--- Task instructions ---
Every line of the material below in which "scrollbar" shows up is to be located and copied.

--- Data extracts ---
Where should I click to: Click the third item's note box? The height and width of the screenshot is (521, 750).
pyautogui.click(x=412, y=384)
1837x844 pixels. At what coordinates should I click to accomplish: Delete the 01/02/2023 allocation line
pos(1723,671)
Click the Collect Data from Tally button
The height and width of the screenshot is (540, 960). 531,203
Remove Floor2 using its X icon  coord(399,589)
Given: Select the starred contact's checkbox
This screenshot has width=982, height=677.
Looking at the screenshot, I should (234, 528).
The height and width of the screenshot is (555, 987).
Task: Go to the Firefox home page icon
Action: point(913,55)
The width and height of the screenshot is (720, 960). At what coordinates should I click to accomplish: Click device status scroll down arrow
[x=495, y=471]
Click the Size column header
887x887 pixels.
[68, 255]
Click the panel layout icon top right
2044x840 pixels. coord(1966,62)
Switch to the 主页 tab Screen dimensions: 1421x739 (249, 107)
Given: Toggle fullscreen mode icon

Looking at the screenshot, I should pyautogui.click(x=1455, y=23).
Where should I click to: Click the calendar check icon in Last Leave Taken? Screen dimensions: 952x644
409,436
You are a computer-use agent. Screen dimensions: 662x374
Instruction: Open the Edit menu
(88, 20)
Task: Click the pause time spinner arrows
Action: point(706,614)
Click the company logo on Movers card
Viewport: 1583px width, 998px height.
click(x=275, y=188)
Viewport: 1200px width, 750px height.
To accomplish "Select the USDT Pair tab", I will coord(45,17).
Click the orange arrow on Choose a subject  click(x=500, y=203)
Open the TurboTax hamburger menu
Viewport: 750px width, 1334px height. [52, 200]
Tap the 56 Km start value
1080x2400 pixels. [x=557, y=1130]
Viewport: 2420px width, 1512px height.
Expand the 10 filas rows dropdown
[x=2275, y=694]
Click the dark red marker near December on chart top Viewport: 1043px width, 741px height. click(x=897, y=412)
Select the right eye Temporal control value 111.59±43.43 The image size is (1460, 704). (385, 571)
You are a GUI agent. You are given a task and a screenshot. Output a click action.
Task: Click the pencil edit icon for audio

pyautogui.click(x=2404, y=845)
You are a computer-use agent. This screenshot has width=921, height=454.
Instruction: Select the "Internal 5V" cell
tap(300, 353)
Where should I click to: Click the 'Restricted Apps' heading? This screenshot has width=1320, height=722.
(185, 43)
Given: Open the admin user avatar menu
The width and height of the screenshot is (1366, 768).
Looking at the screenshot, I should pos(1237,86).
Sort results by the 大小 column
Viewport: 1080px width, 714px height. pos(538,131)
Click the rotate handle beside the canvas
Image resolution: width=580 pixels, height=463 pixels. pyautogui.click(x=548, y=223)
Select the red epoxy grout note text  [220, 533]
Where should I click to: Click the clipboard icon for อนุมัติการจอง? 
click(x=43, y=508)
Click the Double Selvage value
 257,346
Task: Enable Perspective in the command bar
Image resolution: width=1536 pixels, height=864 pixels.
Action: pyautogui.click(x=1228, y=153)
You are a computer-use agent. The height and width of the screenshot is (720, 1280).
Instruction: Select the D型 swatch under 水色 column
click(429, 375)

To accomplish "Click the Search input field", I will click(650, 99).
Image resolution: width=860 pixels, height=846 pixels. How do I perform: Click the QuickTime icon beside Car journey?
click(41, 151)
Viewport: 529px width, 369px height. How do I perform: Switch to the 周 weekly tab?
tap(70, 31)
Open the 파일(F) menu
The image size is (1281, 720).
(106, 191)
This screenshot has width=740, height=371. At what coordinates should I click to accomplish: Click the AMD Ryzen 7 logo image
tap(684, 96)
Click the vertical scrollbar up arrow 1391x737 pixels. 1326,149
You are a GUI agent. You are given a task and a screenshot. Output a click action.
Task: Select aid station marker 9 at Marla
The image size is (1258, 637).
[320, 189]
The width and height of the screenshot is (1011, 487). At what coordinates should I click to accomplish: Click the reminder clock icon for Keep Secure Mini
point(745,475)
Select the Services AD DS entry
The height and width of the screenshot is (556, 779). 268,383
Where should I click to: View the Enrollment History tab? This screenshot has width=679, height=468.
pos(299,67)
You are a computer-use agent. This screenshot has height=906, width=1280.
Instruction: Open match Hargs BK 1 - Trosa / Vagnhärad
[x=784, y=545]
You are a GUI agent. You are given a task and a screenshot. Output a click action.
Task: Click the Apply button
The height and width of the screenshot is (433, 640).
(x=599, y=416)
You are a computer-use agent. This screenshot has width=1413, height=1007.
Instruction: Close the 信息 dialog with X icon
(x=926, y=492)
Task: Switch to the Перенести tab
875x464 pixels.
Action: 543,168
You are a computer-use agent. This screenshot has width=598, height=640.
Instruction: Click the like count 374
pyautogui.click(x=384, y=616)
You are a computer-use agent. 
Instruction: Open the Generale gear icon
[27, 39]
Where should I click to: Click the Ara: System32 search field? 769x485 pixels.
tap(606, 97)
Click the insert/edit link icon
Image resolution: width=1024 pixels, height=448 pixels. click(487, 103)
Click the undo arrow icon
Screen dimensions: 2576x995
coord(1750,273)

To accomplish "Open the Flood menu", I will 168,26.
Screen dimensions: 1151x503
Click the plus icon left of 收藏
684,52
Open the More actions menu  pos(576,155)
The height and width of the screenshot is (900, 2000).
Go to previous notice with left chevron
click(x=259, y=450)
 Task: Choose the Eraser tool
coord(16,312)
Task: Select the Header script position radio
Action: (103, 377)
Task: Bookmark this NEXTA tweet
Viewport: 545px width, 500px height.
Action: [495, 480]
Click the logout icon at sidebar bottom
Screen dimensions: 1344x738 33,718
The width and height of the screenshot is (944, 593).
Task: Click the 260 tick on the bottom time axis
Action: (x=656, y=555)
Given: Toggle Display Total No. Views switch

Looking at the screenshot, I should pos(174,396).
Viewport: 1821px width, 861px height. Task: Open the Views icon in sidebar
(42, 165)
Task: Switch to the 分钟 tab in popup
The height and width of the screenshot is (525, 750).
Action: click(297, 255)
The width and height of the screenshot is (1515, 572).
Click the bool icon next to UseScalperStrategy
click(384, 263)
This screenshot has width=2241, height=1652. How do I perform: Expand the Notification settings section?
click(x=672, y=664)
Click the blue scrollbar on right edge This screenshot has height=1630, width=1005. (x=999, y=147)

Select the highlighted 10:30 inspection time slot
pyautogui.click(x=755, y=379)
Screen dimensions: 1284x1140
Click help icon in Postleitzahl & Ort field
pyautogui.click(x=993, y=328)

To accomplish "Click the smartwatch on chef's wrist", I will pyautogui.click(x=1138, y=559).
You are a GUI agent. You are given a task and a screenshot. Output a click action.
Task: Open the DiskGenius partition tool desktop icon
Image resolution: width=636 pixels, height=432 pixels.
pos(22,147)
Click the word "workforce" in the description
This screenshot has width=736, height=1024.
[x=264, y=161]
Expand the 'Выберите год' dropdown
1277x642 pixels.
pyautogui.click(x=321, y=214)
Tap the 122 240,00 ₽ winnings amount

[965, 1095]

--- Answer to the problem ---
Click the vertical scrollbar up arrow 1391x737 pixels. 1326,149
Click the blue scrollbar on right edge This screenshot has height=1630, width=1005. (x=999, y=147)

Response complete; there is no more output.